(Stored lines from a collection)
+---+
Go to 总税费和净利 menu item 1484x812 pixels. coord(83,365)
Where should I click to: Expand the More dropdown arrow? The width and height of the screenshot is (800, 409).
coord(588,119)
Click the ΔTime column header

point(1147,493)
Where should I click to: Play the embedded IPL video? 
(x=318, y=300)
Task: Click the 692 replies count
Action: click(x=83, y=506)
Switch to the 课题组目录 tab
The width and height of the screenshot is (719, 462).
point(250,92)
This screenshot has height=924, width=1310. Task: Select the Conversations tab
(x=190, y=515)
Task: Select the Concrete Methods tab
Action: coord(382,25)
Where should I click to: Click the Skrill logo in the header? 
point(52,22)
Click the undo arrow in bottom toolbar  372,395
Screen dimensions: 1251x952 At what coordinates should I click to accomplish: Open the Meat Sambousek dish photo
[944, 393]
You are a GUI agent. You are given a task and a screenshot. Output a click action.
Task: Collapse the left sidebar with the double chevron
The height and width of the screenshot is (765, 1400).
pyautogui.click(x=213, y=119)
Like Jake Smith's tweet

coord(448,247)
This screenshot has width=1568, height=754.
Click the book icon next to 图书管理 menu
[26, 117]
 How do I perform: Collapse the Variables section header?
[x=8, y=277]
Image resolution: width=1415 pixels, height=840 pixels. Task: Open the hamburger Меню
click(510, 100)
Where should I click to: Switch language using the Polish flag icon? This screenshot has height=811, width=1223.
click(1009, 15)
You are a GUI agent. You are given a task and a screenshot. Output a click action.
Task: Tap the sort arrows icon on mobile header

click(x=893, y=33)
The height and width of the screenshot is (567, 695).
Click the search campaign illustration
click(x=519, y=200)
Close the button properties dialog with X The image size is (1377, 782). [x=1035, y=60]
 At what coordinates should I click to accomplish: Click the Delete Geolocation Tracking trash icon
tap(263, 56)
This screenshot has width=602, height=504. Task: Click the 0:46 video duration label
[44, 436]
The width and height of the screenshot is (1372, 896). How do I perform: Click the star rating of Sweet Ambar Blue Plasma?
+---+
_AIM OF THE EXERCISE_
Copy out the lines from the first one through the line holding "point(1147,493)", both included, reproducing each one precisely.

_RESULT_
Go to 总税费和净利 menu item 1484x812 pixels. coord(83,365)
Where should I click to: Expand the More dropdown arrow? The width and height of the screenshot is (800, 409).
coord(588,119)
Click the ΔTime column header

point(1147,493)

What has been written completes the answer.